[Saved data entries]
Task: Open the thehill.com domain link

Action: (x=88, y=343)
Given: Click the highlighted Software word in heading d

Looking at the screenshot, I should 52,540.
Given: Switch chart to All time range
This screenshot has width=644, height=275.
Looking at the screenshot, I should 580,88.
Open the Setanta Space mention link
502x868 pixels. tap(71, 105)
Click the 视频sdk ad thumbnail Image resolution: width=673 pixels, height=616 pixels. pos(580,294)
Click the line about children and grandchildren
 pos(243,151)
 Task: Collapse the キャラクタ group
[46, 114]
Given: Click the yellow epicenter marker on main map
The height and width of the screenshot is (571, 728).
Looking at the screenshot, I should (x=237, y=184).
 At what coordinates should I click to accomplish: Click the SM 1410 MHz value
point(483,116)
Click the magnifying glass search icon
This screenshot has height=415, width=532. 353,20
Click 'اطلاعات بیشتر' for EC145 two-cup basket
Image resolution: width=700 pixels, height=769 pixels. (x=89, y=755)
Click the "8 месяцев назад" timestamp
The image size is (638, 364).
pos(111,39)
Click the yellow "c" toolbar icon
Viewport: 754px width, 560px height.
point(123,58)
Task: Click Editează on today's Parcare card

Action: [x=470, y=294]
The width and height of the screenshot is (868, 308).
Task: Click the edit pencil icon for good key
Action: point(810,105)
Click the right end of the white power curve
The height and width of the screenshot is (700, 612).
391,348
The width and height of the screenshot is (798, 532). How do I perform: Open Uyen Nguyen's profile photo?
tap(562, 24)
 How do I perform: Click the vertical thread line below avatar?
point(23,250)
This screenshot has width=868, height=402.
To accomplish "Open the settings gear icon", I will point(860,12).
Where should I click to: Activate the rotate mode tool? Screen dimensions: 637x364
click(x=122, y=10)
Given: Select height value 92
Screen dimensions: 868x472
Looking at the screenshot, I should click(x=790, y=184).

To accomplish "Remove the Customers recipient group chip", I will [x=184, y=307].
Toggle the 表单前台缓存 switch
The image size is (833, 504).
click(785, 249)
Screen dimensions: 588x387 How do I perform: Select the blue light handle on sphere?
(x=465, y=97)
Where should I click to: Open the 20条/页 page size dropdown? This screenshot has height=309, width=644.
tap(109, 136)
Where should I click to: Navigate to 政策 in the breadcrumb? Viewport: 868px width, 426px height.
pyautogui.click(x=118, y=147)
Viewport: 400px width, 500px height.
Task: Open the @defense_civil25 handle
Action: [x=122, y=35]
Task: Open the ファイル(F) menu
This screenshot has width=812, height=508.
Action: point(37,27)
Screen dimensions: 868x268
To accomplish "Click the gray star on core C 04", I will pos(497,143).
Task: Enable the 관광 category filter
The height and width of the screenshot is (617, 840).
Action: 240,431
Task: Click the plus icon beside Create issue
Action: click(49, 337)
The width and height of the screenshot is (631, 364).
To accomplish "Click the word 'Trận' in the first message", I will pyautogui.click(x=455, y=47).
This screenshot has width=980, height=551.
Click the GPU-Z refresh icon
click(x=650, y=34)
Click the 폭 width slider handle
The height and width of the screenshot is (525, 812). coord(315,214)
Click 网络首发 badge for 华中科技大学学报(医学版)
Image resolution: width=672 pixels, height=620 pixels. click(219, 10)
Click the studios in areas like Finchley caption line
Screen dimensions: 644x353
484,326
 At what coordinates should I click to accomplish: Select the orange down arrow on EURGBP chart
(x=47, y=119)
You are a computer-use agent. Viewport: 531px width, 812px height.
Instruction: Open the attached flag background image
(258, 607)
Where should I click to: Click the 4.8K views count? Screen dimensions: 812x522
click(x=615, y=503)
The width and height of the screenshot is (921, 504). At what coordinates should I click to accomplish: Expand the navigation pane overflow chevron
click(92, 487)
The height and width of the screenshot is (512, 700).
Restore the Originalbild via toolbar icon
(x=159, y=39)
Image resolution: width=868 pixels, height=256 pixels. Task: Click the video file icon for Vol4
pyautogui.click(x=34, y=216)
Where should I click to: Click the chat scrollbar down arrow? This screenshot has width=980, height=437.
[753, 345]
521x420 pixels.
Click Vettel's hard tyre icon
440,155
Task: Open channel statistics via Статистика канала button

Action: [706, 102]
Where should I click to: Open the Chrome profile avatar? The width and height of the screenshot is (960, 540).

#### [Task brief]
Copy each record above so that no word or mark differs.

#### [Task answer]
Task: Open the thehill.com domain link

Action: (x=88, y=343)
Given: Click the highlighted Software word in heading d

Looking at the screenshot, I should 52,540.
Given: Switch chart to All time range
This screenshot has width=644, height=275.
Looking at the screenshot, I should 580,88.
Open the Setanta Space mention link
502x868 pixels. tap(71, 105)
Click the 视频sdk ad thumbnail Image resolution: width=673 pixels, height=616 pixels. pos(580,294)
Click the line about children and grandchildren
 pos(243,151)
 Task: Collapse the キャラクタ group
[46, 114]
Given: Click the yellow epicenter marker on main map
The height and width of the screenshot is (571, 728).
Looking at the screenshot, I should (x=237, y=184).
 At what coordinates should I click to accomplish: Click the SM 1410 MHz value
point(483,116)
Click the magnifying glass search icon
This screenshot has height=415, width=532. 353,20
Click 'اطلاعات بیشتر' for EC145 two-cup basket
Image resolution: width=700 pixels, height=769 pixels. (x=89, y=755)
Click the "8 месяцев назад" timestamp
The image size is (638, 364).
pos(111,39)
Click the yellow "c" toolbar icon
Viewport: 754px width, 560px height.
point(123,58)
Task: Click Editează on today's Parcare card

Action: [x=470, y=294]
The width and height of the screenshot is (868, 308).
Task: Click the edit pencil icon for good key
Action: point(810,105)
Click the right end of the white power curve
The height and width of the screenshot is (700, 612).
391,348
The width and height of the screenshot is (798, 532). How do I perform: Open Uyen Nguyen's profile photo?
tap(562, 24)
 How do I perform: Click the vertical thread line below avatar?
point(23,250)
This screenshot has width=868, height=402.
To accomplish "Open the settings gear icon", I will point(860,12).
Where should I click to: Activate the rotate mode tool? Screen dimensions: 637x364
click(x=122, y=10)
Given: Select height value 92
Screen dimensions: 868x472
Looking at the screenshot, I should click(x=790, y=184).

To accomplish "Remove the Customers recipient group chip", I will [x=184, y=307].
Toggle the 表单前台缓存 switch
The image size is (833, 504).
click(785, 249)
Screen dimensions: 588x387 How do I perform: Select the blue light handle on sphere?
(x=465, y=97)
Where should I click to: Open the 20条/页 page size dropdown? This screenshot has height=309, width=644.
tap(109, 136)
Where should I click to: Navigate to 政策 in the breadcrumb? Viewport: 868px width, 426px height.
pyautogui.click(x=118, y=147)
Viewport: 400px width, 500px height.
Task: Open the @defense_civil25 handle
Action: [x=122, y=35]
Task: Open the ファイル(F) menu
This screenshot has width=812, height=508.
Action: point(37,27)
Screen dimensions: 868x268
To accomplish "Click the gray star on core C 04", I will pos(497,143).
Task: Enable the 관광 category filter
The height and width of the screenshot is (617, 840).
Action: 240,431
Task: Click the plus icon beside Create issue
Action: click(49, 337)
The width and height of the screenshot is (631, 364).
To accomplish "Click the word 'Trận' in the first message", I will pyautogui.click(x=455, y=47).
This screenshot has width=980, height=551.
Click the GPU-Z refresh icon
click(x=650, y=34)
Click the 폭 width slider handle
The height and width of the screenshot is (525, 812). coord(315,214)
Click 网络首发 badge for 华中科技大学学报(医学版)
Image resolution: width=672 pixels, height=620 pixels. click(219, 10)
Click the studios in areas like Finchley caption line
Screen dimensions: 644x353
484,326
 At what coordinates should I click to accomplish: Select the orange down arrow on EURGBP chart
(x=47, y=119)
You are a computer-use agent. Viewport: 531px width, 812px height.
Instruction: Open the attached flag background image
(258, 607)
Where should I click to: Click the 4.8K views count? Screen dimensions: 812x522
click(x=615, y=503)
The width and height of the screenshot is (921, 504). At what coordinates should I click to accomplish: Expand the navigation pane overflow chevron
click(92, 487)
The height and width of the screenshot is (512, 700).
Restore the Originalbild via toolbar icon
(x=159, y=39)
Image resolution: width=868 pixels, height=256 pixels. Task: Click the video file icon for Vol4
pyautogui.click(x=34, y=216)
Where should I click to: Click the chat scrollbar down arrow? This screenshot has width=980, height=437.
[753, 345]
521x420 pixels.
Click Vettel's hard tyre icon
440,155
Task: Open channel statistics via Статистика канала button

Action: [706, 102]
Where should I click to: Open the Chrome profile avatar? The width and height of the screenshot is (960, 540).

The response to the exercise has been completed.